15 min Oral Long-Pulse and Steady-State Operation and Control CICLOP session

Speaker

Dr xavier Litaudon (EUROfusion)

Description

Combined high fusion performance and Long Pulse Operation (LPO) is one of the key integration challenges for fusion energy development in magnetic devices. Solving this problem requires a comprehensive vision of the physical and engineering aspects to simultaneously increase the duration and performance of fusion. Significant progress has been made in tokamaks and stellarators, including very recent advances in duration and/or performance. These progresses are reviewed by analyzing the experimental data (109 pulses / 3200 entries) provided by 10 tokamaks (ASDEX Upgrade, DIII-D, EAST, JET, JT60-U, KSTAR, TCV, TFTR, Tore Supra, WEST) and two stellarators (LHD and W7-X) expanding the pioneering work of M. Kikuchi [Frontiers in Fusion Research, Springer]. Data have been gathered and coordination has been provided by the recently created IEA-IAEA international CICLOP group (Coordination on International Challenges on Long duration OPeration).
Using the international multi-machines database, the latest achievements will be reviewed in terms of input energy (for example, 1730 MJ in L-mode, 425 MJ in H-mode), duration (1056s in L-mode, 101s in H-mode), input power and sustained performance. Progress has been made in maintaining the LPO in tokamaks and stellarators with superconducting coils, actively cooled components and/or with metal walls.

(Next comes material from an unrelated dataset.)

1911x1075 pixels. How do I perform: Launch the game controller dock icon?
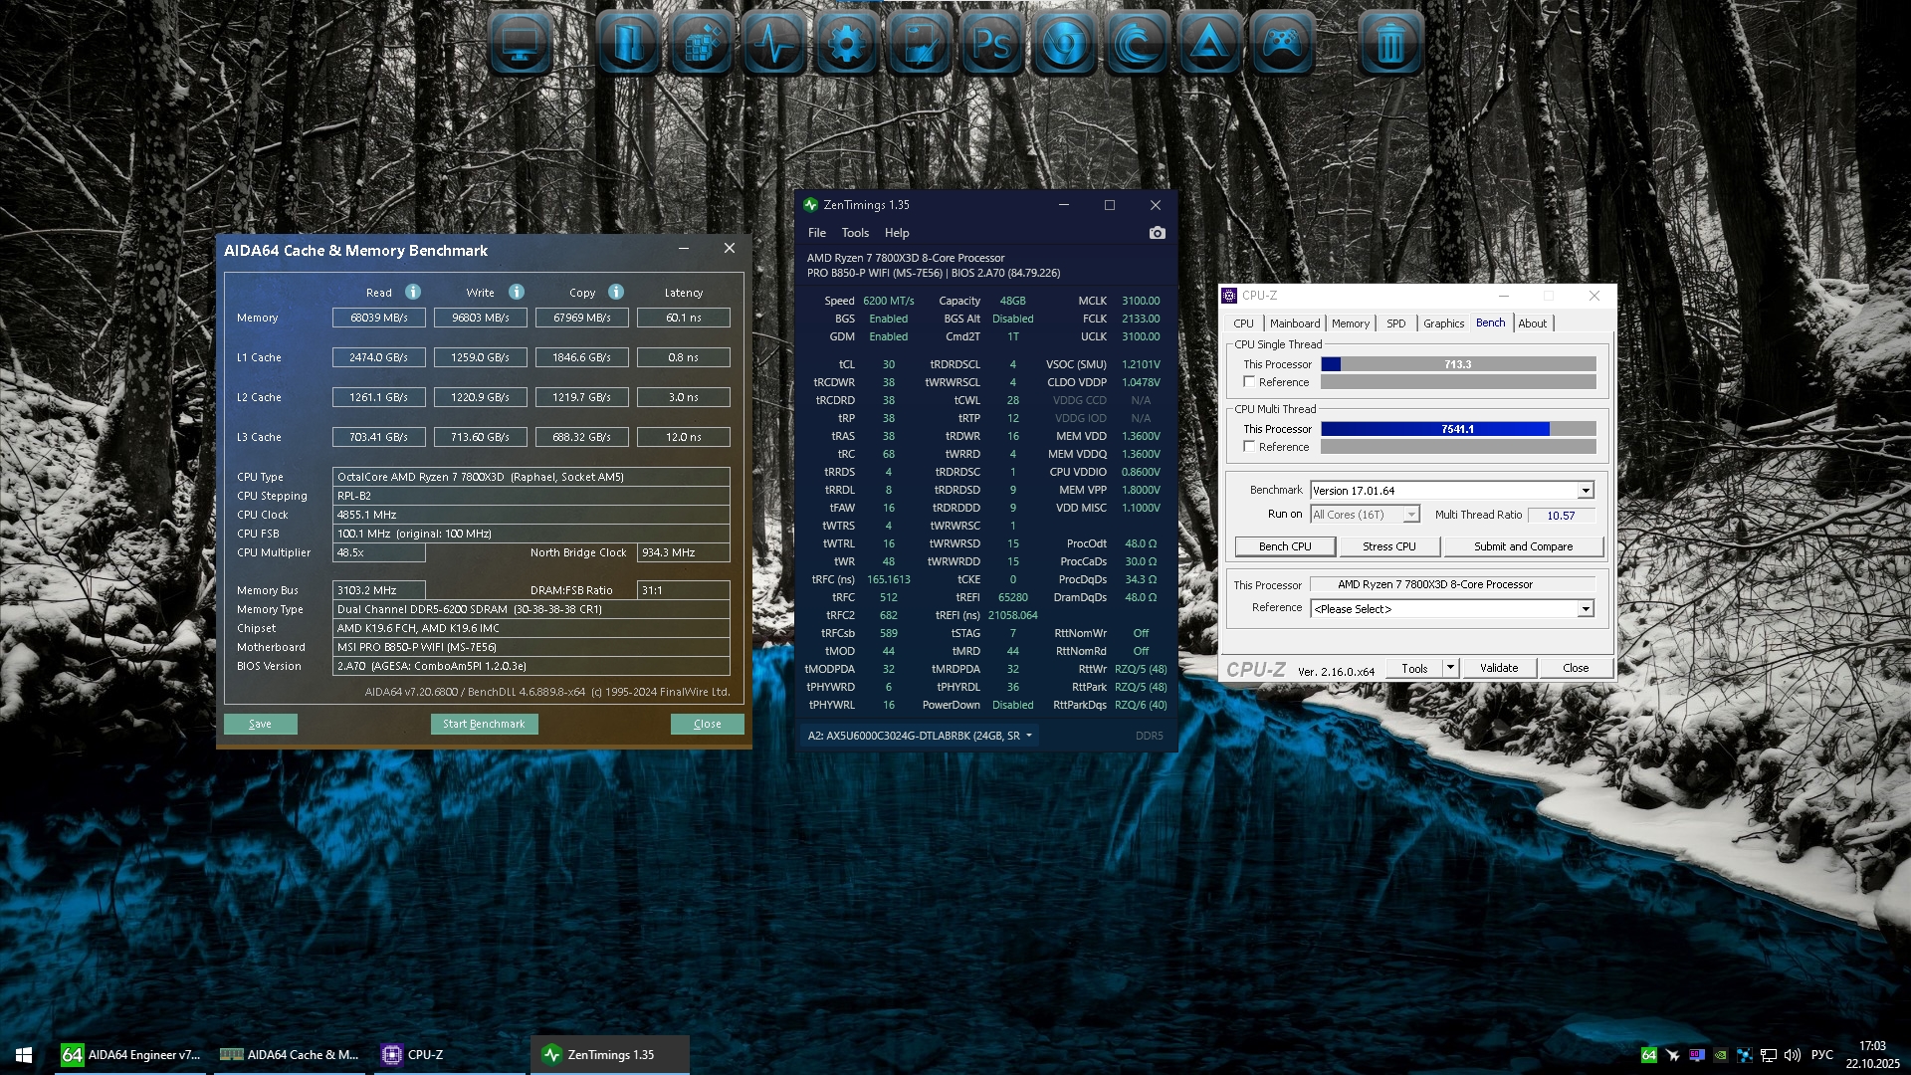(x=1282, y=44)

The graph of the dependence of the triple fusion products on the duration shows a sharp decrease by at least two orders of magnitude with an increase in the plasma duration from less than one second to 100s. Indeed, LPO is usually reached in dominant electron-heating modes at reduced density (current drive optimization) but with low ion temperatures ranging from 1 to 3keV for discharges above 100s. Difficulties in extending the duration may arise from coupling high heating powers over long duration and the evolving plasma-wall interaction towards an instable operational domain. Possible causes limiting the duration will be reported and analyzed as critical issues to be addressed prior ITER operation and DEMO design.